**Goal of the exercise:** Among the entries that follow, find the lines holding "will" and say how many there are, with no other words.

**Saved data entries:**
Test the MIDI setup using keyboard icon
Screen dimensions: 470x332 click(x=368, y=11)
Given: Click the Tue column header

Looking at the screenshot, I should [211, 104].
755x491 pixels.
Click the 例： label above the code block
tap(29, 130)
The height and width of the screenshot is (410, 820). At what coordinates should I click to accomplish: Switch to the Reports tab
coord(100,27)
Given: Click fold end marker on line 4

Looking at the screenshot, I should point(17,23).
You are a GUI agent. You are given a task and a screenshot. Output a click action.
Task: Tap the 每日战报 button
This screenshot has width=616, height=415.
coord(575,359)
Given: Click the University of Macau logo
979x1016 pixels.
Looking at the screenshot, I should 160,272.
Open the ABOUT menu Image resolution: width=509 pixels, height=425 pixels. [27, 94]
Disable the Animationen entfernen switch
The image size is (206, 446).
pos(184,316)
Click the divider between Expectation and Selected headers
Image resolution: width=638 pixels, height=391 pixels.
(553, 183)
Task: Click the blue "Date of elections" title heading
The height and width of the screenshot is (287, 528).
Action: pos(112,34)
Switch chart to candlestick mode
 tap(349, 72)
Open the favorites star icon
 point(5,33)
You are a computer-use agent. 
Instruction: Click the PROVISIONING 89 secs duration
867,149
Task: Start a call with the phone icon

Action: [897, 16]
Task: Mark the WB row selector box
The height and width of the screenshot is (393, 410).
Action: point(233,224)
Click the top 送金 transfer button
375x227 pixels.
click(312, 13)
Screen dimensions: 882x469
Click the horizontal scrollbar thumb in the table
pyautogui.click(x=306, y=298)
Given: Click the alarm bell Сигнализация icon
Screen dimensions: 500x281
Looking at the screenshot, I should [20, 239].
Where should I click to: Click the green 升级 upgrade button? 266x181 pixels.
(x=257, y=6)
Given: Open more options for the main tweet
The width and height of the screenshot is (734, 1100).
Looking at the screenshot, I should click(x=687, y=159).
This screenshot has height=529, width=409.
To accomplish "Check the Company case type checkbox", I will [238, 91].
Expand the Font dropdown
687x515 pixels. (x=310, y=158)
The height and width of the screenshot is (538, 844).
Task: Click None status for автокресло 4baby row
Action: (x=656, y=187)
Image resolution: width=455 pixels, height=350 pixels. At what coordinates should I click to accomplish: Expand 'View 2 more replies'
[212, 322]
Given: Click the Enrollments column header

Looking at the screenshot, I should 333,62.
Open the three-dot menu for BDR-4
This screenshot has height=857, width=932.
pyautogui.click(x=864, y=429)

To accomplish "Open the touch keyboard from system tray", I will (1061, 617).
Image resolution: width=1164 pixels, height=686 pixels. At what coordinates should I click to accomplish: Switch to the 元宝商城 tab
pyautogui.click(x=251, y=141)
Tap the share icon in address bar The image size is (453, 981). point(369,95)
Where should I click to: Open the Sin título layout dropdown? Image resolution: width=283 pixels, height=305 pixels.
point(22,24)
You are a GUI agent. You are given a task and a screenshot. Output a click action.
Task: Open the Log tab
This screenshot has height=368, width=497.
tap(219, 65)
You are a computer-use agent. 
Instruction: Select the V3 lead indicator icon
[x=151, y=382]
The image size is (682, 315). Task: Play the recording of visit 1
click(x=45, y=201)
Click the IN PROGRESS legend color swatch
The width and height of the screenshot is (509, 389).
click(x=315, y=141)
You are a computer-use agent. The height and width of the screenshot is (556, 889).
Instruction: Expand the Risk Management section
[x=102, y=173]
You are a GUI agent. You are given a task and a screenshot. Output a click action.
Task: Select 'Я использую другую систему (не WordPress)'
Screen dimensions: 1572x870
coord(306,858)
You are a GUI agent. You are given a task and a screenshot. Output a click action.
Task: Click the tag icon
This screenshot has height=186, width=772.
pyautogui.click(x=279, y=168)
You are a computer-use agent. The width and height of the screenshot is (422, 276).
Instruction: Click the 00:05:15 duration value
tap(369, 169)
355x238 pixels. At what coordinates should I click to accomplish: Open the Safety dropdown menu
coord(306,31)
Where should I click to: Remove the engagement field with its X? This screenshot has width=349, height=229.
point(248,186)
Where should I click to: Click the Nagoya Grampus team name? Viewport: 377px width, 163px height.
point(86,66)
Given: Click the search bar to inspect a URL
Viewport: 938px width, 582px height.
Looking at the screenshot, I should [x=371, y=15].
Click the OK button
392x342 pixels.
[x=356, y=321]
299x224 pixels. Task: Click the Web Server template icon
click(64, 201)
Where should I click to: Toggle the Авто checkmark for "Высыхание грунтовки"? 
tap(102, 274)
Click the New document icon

**Answer area:** 2